Amanieu commented 5 years ago

Nice work! I'm quite busy this week and won't have time to perform a full review, however I will try to find some time next for it.

Amanieu commented 4 years ago

@amari Are you planning on continuing work on this? One of the major concerns (doubly vs singly linked list) is now resolved thanks to #46.

Amanieu commented 4 years ago

I would like to make one major change regarding the Array trait. I think we should only have a single Array trait, with these methods:

trait Array<T>: DerefMut<[T]> {
    /// Hint to the array that the hash table is about to insert additional elements.
    /// This function can return a new array to tell the hash table to rehash into the new array.
    fn reserve(&mut self, len: usize) -> Option<Self>;

    /// Hint to shrink the capacity of the array if possible.
    /// This function can return a new array to tell the hash table to rehash into the new array.
    fn shrink_to_fit(&mut self, len: usize) -> Option<Self>;
}

The key change here is that the Array is now responsible for tracking the load factor of the table and choosing when to rehash.

The implementations of Array for [T; N] will have no-op implementations for both of these methods: a fixed-size array will never re-hash and doesn't care about the load factor.

For dynamic arrays which track the load factor we will provide a DynamicArray<T> type (we can't just use Vec<T> or Box<[T]> because they don't have a load factor).
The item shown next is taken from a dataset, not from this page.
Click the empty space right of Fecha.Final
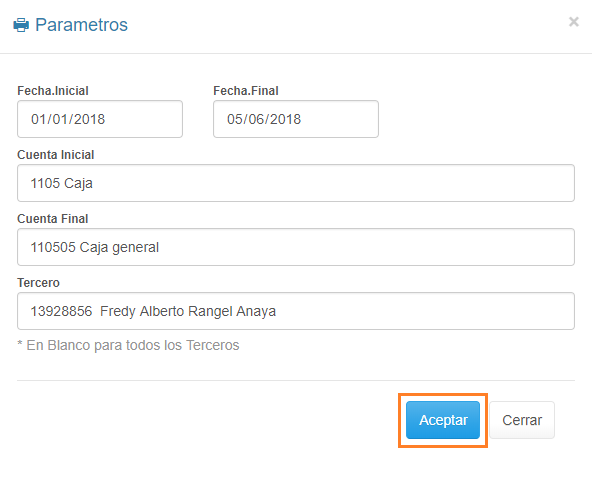Screen dimensions: 592x488 coord(476,119)
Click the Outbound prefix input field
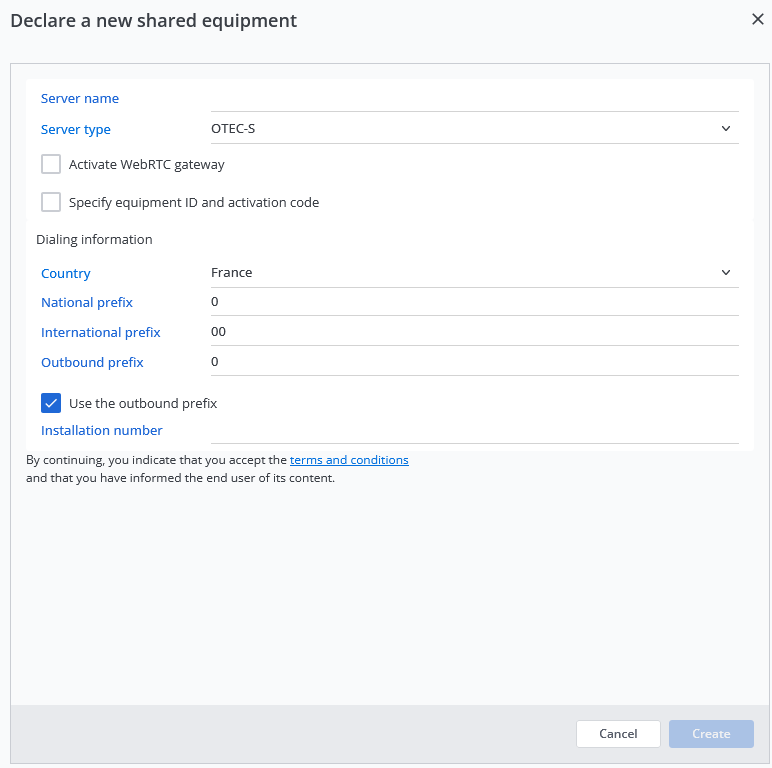 coord(475,362)
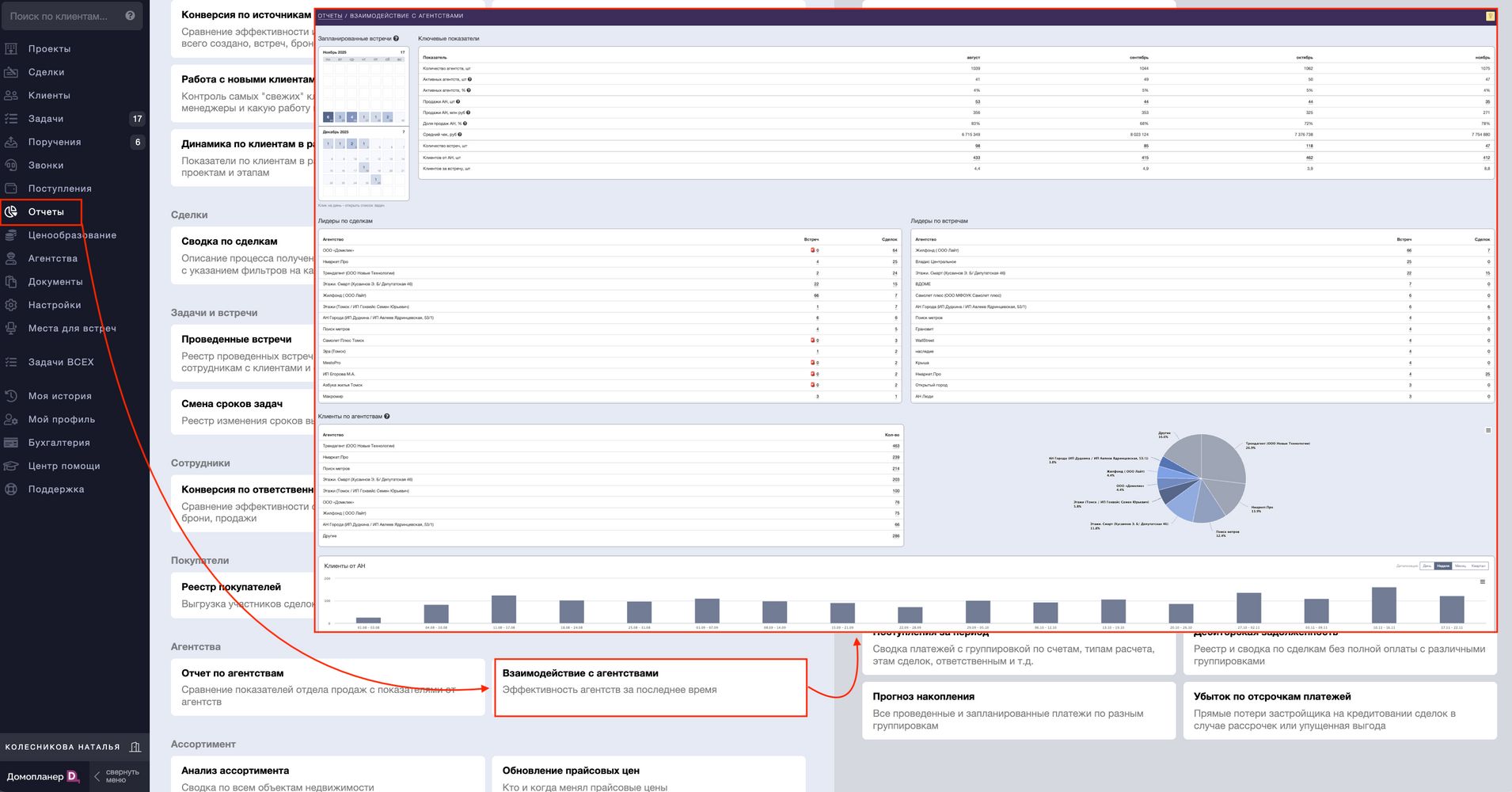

This type will control the load factor and resize as needed.

amari commented 4 years ago

Yes, I plan on finishing this later this week.

amari commented 4 years ago

I've been ruminating about the design and came to the conclusion that it is much cleaner to treat HashTable as a "N+1 degree" data structure, whereas SinglyLinkedList would be a "N degree" data structure.
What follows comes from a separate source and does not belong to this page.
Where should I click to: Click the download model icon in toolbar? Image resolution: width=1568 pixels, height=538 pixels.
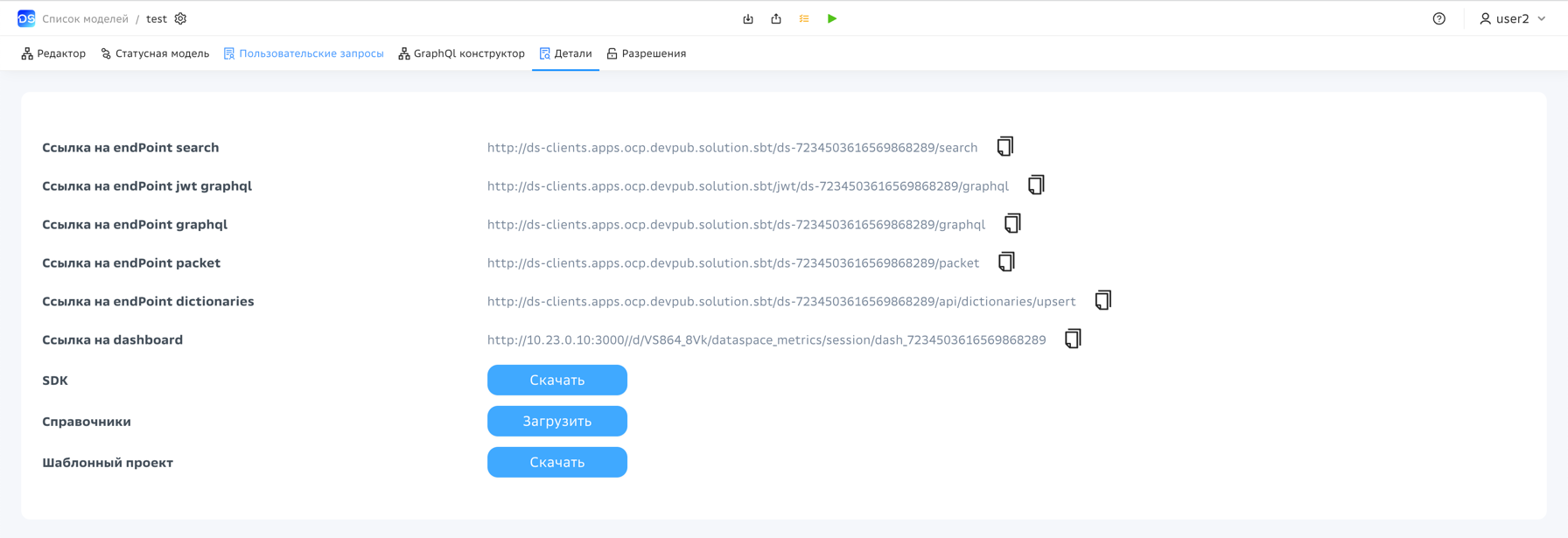tap(748, 18)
This means that HashTableAdapter does not implement Adapter because a HashTable never deals with link operations directly, and instead delegates to the bucket type.

I wanted to get the current design reviewed. Also, test coverage is 93.2%, so check the tests for example usage.

Outstanding issues

[ ] Create and document examples.
[x] HashOps implementations must be generic over their value argument, otherwise the compilation fails (the compiler claims that HashOps<A::KeyOps::Key> is not implemented for IntegerIdentityHashOps when A::KeyOps::Key = u32). This is due to the HRTB A::HashOps: for<'b> HashOps<<A::KeyOps as KeyOps<'b, <A::PointerOps as PointerOps>::Value>>::Key>. The solution is to remove the HRTB, but I am debating whether to add a lifetime parameter to the impl or to remove the lifetime from KeyOps.
[ ] A way to customize the "load factor target" through Array or HashTable. The array would still decide when to grow/shrink, if at all, but a use-case may require optimized time (more buckets, fewer elements per bucket, faster search within bucket) or optimized space.
[x] Extending BucketOps to support custom bucket emptiness tracking.
[ ] Consolidate the hash_table module into a single file.

Some notes

There are now two kinds of cursors: `BucketCursor` and `Cursor`.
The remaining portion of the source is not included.